D’énormes embarcations dont les silhouettes pareilles à des êtres étranges, des monstres, des esprits, des divinités inconnues, apparaissent et disparaissent dans le silence du rêve… »
Vaincre ou périr
Fabienne Dupont | 1998 | 40'
Sandrine, arrivée à Paris depuis seulement un an, galère. Elle décide de rentrer chez Médiations pour faire du porte à porte. À peine arrivée, elle décroche ses deux premières ventes…
La Vie immédiate (Journal # 0)
Olivier Ciechelski | 2000 | 13'
Ce film est le souvenir ou le rêve d’un temps mythique : le temps d’avant le langage, qui est la chute de l’homme et l’instrument de sa séparation d’avec le monde. Pour celui qui parle, cette préhistoire s’appelle l’enfance.
Vivre après, paroles de femmes
Laurent Bécue-Renard | 2000 | 82'
« Survivre… Survivre ? Comment survivre sans mari, sans père, sans fils, sans frères, ni cousins, des dizaines d’hommes de la famille ? Comment survivre quand l’univers s’est effondré ? Quand la maison, la terre, le village, le pays ont été emportés dans la tourmente ? Quand le cours de la vie semble suspendu ? Depuis les crimes perpétrés par les Serbes tchetniks, entre 1992 et 1995, de Zvornik à Foca, de Prijedor à Srebrenica, des centaines de milliers de femmes et d’enfants de Bosnie s’interrogent ainsi… À Tuzla, si proche des lieux du crime, elles sont quinze chaque année à quitter les camps de réfugiés en quête de sens, en quête de leur vie.

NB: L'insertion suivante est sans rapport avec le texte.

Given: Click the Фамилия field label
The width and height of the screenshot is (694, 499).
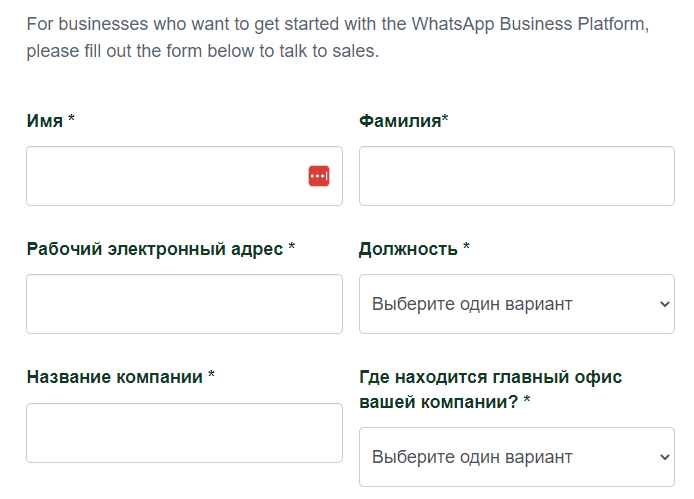Looking at the screenshot, I should [400, 120].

Accueillies par les psychothérapeutes de l’association Vive Zene, elles s’engagent pour un an sur le chemin de la parole. Chronique de Sedina, Jasmina et Senada, trois jeunes femmes parmi tant d’autres. Quatre saisons du deuil, de la vie, de l’amour. », Laurent Bécue-Renard
Le Voyage à la source
Lin Liao-Yi | 1999 | 52'
Commencés en 1993, les travaux du Barrage des Trois Gorges sur le Yang Tse, dureront vingt ans. À la fin des travaux, 159 villes, 326 villages, 1350 hameaux, des temples, des paysages seront inondés et deux millions de personnes auront été déplacées. La réalisatrice entreprend le voyage à la source avec sa mère et sa fille…
Walk
Tara Herbst | 1997 | 5'
Le regard de l’extérieur. L’orientation dans un espace reflété par un miroir porté par la personne.
Welcome to my world
Emmanuel Riche | 1999 | 59'
1998 est une année terrible pour le cyclisme professionnel : le Tour de France est frappé par des scandales et les stars tombent de leur trône. Pendant ce temps, un directeur sportif flamand, tance les coureurs paresseux, séduit les sponsors, gesticule, tracte en coulisses… Le film montre ce qui s’est passé dans l’équipe Ipso-euroclean pendant une saison de cyclisme entre février et novembre 1999.
W.W.W.
Martin Hardouin du Parc | 1999 | 15'
« Avril 1999. Temps de guerre… Treize jours en ligne. Et puis ta lettre est arrivée… »
Zinat, une journée particulière
Ebrahim Mokhtari | 2000 | 56'
Zinat est la première femme de l’île de Qeshm, dans le sud de l’Iran (Golfe Persique), qui retira le voile traditionnel (borqué) porté dans cette région pour exercer sa profession d’infirmière. Il y a treize ans, elle devient responsable du dispensaire du village et s’implique dans des activités sociales et politiques.
Le 26 février 1999, elle se présente aux premières élections locales organisées en Iran sous l’impulsion du président Khatami. Son mari, lui aussi se présente aux suffrages… Comme il est interdit de filmer en public le jour même des élections, Ebrahim Mokhtari installe sa caméra dans la maison de Zinat et filme les réactions exprimées par les visiteurs, en particulier sur la place des femmes dans la société iranienne.